How to Utilize Marketing Automation to See the Influence of a Campaign on a Lead
Even when you use marketing automation tools, determining what makes a lead take a specific action is, honestly, a fool’s errand because it assumes that a lead exists in a vacuum and the only factor in the lead’s actions is the campaign.
However, there are a ton of people who have to show campaign influence to a boss to prove their efforts. The following shows you the best way to show the influence of your marketing efforts on your company’s bottom line.
How to create influence campaign reports with marketing automation
You have many ways and many different types of reports to use to gather campaign influence data. The main factor for determining how you generate this report is your tool set. Some marketing automation tools can report on this easily; some can’t. To know whether your tool has what it takes, ask the following questions of your vendor:
Is campaign influence built-in? If your vendor says yes, ask one of the follow-up questions in the following bullets to further confirm the capabilities. If your vendor says no, see whether your CRM can determine the campaign influence, or ask your vendor what it would take to make this capability work in your marketing automation system.

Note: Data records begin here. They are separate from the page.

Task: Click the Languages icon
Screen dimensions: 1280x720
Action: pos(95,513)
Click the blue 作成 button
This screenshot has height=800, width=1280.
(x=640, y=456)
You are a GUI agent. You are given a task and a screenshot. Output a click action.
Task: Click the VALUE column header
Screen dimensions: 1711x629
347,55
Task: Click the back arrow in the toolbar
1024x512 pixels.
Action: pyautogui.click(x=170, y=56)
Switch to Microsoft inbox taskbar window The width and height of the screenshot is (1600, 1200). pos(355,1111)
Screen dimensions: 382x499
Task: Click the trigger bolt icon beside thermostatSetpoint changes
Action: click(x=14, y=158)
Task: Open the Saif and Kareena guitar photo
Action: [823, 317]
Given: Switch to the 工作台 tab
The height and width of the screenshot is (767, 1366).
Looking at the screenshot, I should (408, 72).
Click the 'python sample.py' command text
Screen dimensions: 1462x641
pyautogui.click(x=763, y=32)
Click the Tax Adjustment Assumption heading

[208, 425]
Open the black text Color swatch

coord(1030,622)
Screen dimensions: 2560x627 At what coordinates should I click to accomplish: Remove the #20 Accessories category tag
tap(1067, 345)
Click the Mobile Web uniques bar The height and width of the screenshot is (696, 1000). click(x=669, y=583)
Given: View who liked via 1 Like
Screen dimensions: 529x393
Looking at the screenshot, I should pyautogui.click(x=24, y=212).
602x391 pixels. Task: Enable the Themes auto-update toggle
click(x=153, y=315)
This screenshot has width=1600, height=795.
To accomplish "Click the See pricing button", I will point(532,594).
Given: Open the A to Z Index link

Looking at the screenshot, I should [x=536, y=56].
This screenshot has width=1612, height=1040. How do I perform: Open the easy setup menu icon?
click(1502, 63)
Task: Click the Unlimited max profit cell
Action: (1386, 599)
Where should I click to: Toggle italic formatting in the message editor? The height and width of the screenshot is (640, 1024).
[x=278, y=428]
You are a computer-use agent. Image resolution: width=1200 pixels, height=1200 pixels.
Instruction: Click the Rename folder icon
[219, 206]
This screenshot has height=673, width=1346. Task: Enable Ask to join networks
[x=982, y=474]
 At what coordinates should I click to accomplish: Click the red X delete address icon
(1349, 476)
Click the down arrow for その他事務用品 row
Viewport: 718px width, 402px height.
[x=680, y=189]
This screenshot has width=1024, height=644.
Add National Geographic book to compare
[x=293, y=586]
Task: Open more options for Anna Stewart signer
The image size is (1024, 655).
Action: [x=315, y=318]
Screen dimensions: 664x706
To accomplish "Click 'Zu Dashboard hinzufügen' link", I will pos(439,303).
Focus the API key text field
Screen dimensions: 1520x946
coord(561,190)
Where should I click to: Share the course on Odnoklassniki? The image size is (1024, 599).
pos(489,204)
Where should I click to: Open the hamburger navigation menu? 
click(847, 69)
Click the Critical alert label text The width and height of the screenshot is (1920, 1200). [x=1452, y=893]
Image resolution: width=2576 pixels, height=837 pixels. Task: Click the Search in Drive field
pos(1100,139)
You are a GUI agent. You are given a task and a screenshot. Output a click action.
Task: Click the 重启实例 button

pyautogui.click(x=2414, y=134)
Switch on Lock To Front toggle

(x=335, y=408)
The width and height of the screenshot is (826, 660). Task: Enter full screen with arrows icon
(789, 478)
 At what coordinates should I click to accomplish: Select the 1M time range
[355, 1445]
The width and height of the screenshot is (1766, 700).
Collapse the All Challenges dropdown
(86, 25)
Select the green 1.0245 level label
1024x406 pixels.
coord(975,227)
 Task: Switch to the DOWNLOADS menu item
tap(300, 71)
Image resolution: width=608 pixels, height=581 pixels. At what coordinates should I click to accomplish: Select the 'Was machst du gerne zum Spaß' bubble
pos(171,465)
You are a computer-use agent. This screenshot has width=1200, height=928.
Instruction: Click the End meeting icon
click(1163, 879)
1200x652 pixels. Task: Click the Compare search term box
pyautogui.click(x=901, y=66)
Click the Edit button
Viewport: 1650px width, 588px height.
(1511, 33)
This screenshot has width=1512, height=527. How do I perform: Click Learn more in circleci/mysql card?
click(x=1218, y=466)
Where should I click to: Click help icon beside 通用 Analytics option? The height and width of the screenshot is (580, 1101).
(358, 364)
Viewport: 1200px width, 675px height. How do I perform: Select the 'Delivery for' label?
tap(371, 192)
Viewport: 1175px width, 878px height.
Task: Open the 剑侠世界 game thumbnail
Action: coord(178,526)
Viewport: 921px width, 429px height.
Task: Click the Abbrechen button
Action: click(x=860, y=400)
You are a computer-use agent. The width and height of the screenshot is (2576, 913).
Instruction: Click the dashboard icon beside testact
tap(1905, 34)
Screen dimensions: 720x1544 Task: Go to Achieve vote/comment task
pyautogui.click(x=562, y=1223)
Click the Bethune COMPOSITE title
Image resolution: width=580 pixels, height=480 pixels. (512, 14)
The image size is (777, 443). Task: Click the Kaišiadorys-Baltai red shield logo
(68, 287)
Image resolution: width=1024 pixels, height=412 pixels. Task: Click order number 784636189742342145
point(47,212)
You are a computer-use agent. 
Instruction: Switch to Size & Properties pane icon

How do I configure it? If configuring the campaign influence capability is too complicated, evaluate your customer relationship management (CRM) as the option. A good tool should allow you to tag a prospect with every campaign and easily see the last campaign the prospect was engaged with before she converted. Even good tools that can track the last campaign can’t always report on this, so be aware.
Can I use my CRM? To use your CRM tool for this feature, make sure that your CRM can integrate with your marketing automation tool to pass on campaign information. Depending on your CRM, this process can be easy or complicated. Either way, you need your CRM admin to help set up this capability.
How to limit factors of influence on campaign marketing automation reports
Many issues crop up with using influencing campaign reporting. If you are the department asking for this report, it is suggested you ask yourself what you really want to find. If you are trying to find a silver bullet, you are on a fool’s errand.
Statistical averages are great to see on a large scale, but determining whether a campaign had a direct influence is very hard to prove. If 100 percent of your leads all convert on the same campaign, some people suggest running the campaign to everyone.
However, that still does not suggest that it had any bearing on a single deal closing. Using influence to identify effective campaigns is not always the best way, and there are other ways to identify great campaigns, which you’ll be walked through. Here are three reasons against using influence reporting to evaluate the effectiveness of your campaigns are as follows:
People live in bubbles. This type of report lacks in accounting for outside influences. Such influences can never be accounted for. So you run the risk of attributing significance to a campaign that might not have been significant at all.
Singular channels get the credit. You can tie this report to only a single campaign, but you’re marketing across multiple channels at one time. What if a lead is affected by social media, email, and your website all in the same day? In such a case, the last interaction shouldn’t receive all the credit.
Attribution modeling doesn’t work. A conversion is not a singular action; instead, it’s a combination of many smaller interactions moving someone toward a final action. Attributing all the work to a single campaign neglects the effort of your supporting campaigns and may lead you to rely too heavily on your “silver bullet” campaign.